Work to complete:
[a] In the methods text on PheRS docking and molecular dynamics, list the steps used to optimise the PDB files in Maestro's protein preparation wizard.
[b] Translate this sentence from the methods text on PheRS docking and molecular dynamics into Spanish: "The simulation system was generated by embedding the protein model in an orthorhombic 10 Å water box."
[c] Carry on the methods text on PheRS docking and molecular dynamics, starting after its final sentence.

Source document:
####

Docking studies were performed using MOE. 2015.10 software [48] using the crystal structure of Th. thermophilus PheRS [PDB ID: 1JJC] [32]. All minimisations were performed with MOE until a RMSD gradient of 0.01 kcal/mol/Å with Amber99 forcefield and automatic calculation of the partial charges. Docking settings were set as the following: Amber99 forcefield for result refinement, Triangle Matcher placement was chosen to determine the poses, London ΔG scoring function was applied for rescoring and result refinement, and the structures were further refined with rigid receptor refinement. The resulting docking poses were generated in a database, which was arranged according to the final score function (S) that is the score of the last stage which was not set to zero.
Molecular dynamic simulations were run using either the crystal structure of Th. thermophilus PheRS [PDB ID: 1JJC] [32] or S. aureus PheRS previously published homology model [34]. PDB files were first optimised using protein preparation wizard in Maestro [49] version 11.8.012 by assigning bond orders, adding hydrogen, and correcting incorrect bond types. A default quick relaxation protocol was used to minimise the MD systems with the Desmond programme [49]. In Desmond, the volume of space in which the simulation takes place, the global cell, is built up by regular 3D simulation boxes, which was utilised as part of this system for protein interactions. The simulation system was generated by embedding the protein model in an orthorhombic 10 Å water box. Overlapping water molecules were deleted. The solvated system was neutralised by adding sodium ions and salt concentration 0.15 M. Force-field parameters for the complexes were assigned using the OPLS_2005 forcefield, that is, a 200 ns molecular dynamic run in the NPT ensemble (T = 300 K) at a constant pressure of 1 bar. Energy and trajectory atomic coordinate data were recorded at each 1.2 ns.

####

Dataset excerpt:
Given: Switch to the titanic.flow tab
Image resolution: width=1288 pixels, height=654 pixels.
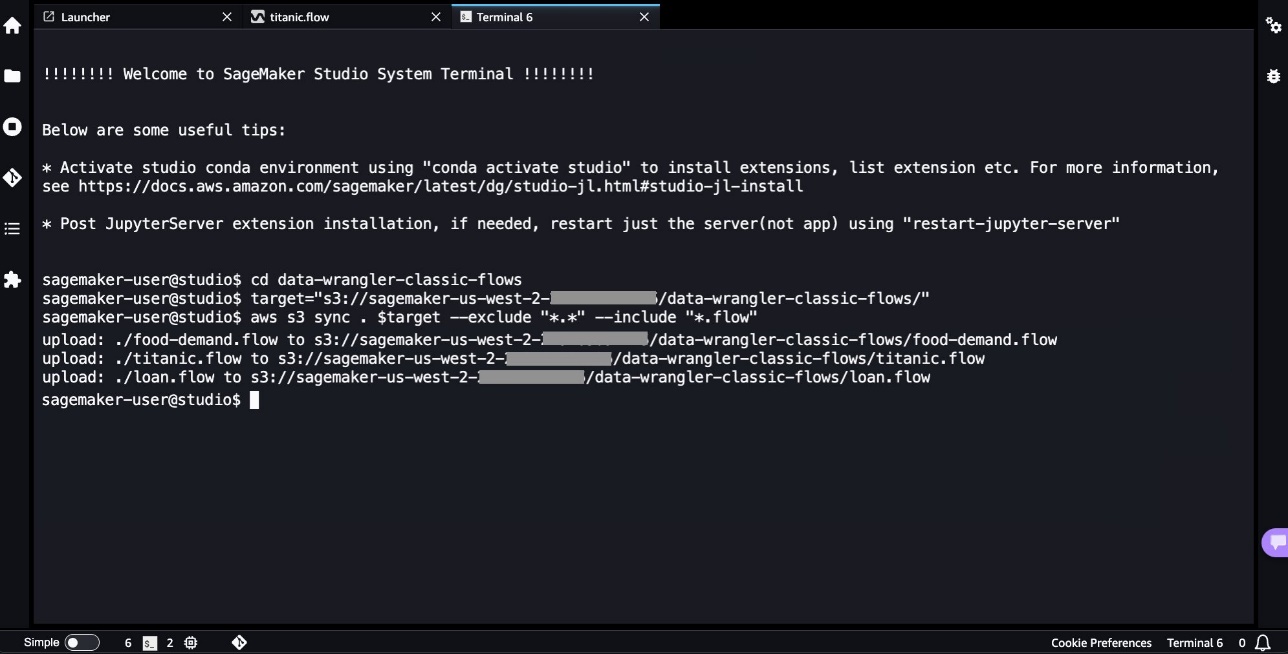Looking at the screenshot, I should [299, 17].
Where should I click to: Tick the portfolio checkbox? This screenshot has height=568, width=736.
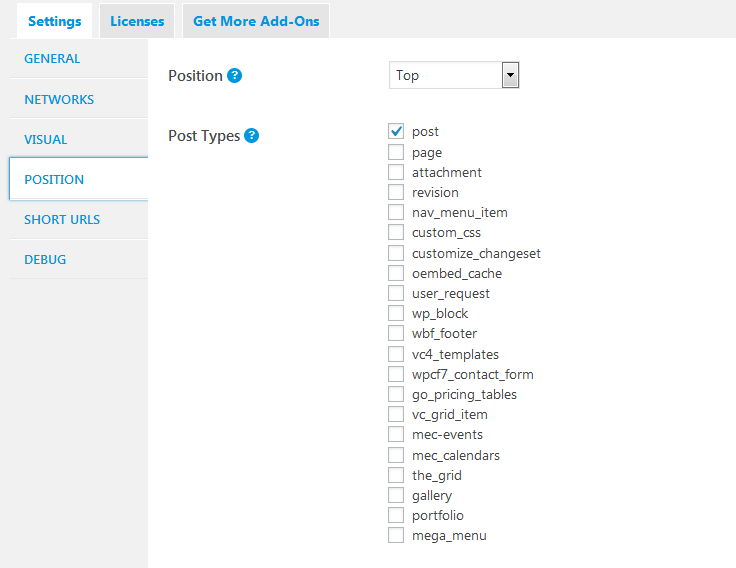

####

Responses for each task:
[a]
- Assigning bond orders
- Adding hydrogen
- Correcting incorrect bond types

[b] El sistema de simulación se generó incrustando el modelo de proteína en una caja de agua ortorrómbica de 10 Å.

[c]
Binding affinity (ΔG) calculations was performed using Prime/MMGBAS, available in the Schrödinger Prime suite, to calculate the binding free energy of 8b complexed with the S. aureus homology model.
ΔG (bind) = E_complex (minimised)-(E_ligand (minimised) + E_receptor (minimised)).
The mean ΔG (bind) was calculated from each frame starting from the last 100 ns to the final frame of the MD simulation.
Microbiological evaluation
Compounds 5a-d, 6a-c, 8a-d and 9a-c were evaluated using the guidelines of ISO20776 (the International Organization of Standardization) broth microdilution method using Muller-Hinton broth and concentration range of 0.008—128 μg/mL [50]. The MIC values were determined against S. aureus (ATCC 29,213), E. faecalis (ATCC 29,212), P. aeruginosa (ATCC 29,853), E. coli (ATCC 25,922) and Klebsiella pneumoniae (ATCC 700,603) using ciprofloxacin as a reference drug. The tests were performed in microdilution trays and the amount of growth in each well was compared with that in the positive growth control, and the recorded MIC is the lowest concentration of the agent that completely inhibits visible growth.